Le groupe MES a déjà remboursé 56 % des crédits obtenus auprès du FPI et sollicite un financement complémentaire pour étendre ses activités. Une demande qui, selon le directeur général, sera soumise à une analyse approfondie avant toute décision. « Chaque projet doit être évalué avec rigueur pour garantir sa viabilité », a-t-il rappelé.
Au-delà des performances économiques, l’impact social des projets constitue un autre axe d’évaluation. Le groupe a généré 1 566 emplois directs et indirects, un chiffre que le FPI considère comme significatif dans un contexte de promotion de l’emploi local. Hervé Claude Batukonke a insisté sur la nécessité d’assurer « des conditions de travail décentes » et des emplois durables pour les travailleurs congolais.
Il a également rappelé l’importance du respect des obligations fiscales, notamment le paiement de la taxe de promotion de l’industrie. « Un bon partenariat repose sur le respect des lois du pays », a-t-il souligné, mettant en avant une approche fondée sur la responsabilité et l’éthique.
La mission a aussi été marquée par un geste symbolique du groupe MES, qui a remis une œuvre d’art au directeur général en signe de reconnaissance. Ce dernier a toutefois rappelé ses principes de gestion, indiquant qu’il ne reçoit pas de cadeaux d’une valeur supérieure à 50 dollars, afin de préserver l’intégrité dans le traitement des dossiers.
Dans une logique de management de proximité, le directeur général a également effectué une visite inopinée au siège du FPI à Lubumbashi, où il a échangé avec les agents.
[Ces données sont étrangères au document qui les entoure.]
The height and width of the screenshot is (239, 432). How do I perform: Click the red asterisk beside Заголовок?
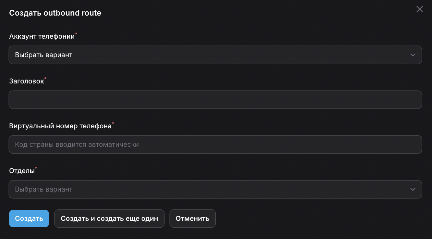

Cette rencontre a permis d’aborder plusieurs préoccupations internes, certaines ayant reçu des réponses immédiates, tandis que d’autres feront l’objet d’un examen approfondi.
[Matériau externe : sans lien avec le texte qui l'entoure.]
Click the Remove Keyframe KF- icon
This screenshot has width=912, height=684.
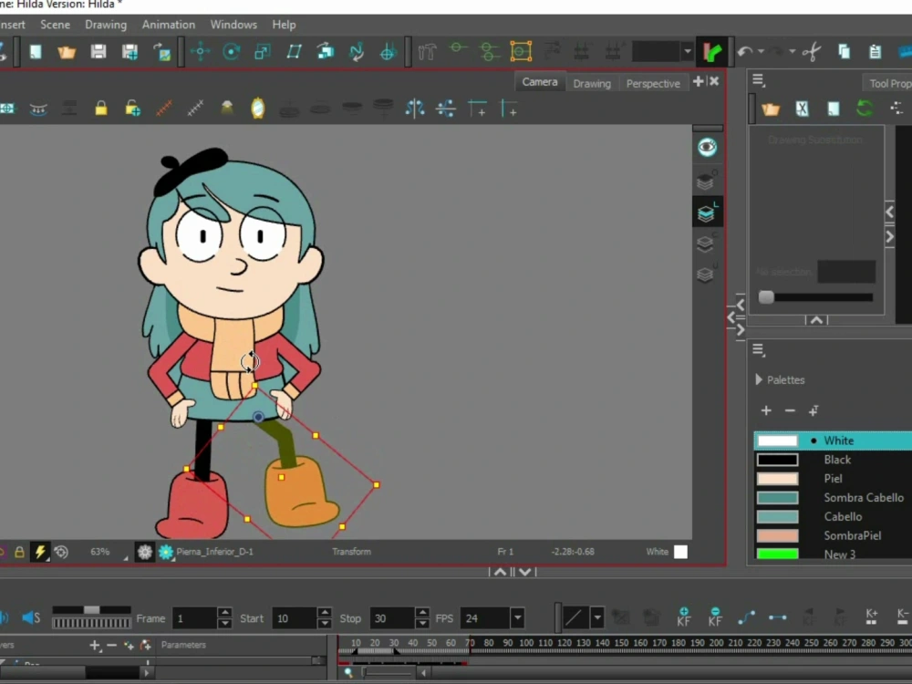tap(715, 617)
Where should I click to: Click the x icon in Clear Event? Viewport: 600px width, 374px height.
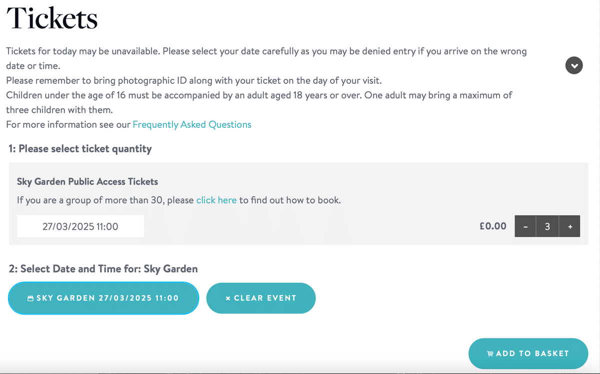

Par ailleurs, la mission a comporté un volet institutionnel. Avant de débuter ses activités, Hervé Claude Batukonke a présenté ses civilités au gouverneur du Haut-Katanga, Martin Kazembe Shula. Les discussions ont porté sur les perspectives d’industrialisation, la mobilisation des recettes et le renforcement de la coopération entre les services de l’État.
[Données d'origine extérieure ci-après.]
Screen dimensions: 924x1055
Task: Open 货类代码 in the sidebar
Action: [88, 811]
Le directeur général a notamment sollicité l’appui du gouverneur dans la collecte de la taxe de promotion de l’industrie, soulignant la nécessité d’une synergie interinstitutionnelle pour financer des projets structurants. Une démarche accueillie favorablement par l’autorité provinciale, qui a réaffirmé son engagement en faveur du développement économique.
À travers cette mission, le FPI confirme sa volonté de consolider une politique industrielle axée sur la production locale, la création d’emplois et la valorisation des ressources nationales. Une orientation stratégique qui vise à inscrire durablement la RDC dans une dynamique de transformation économique.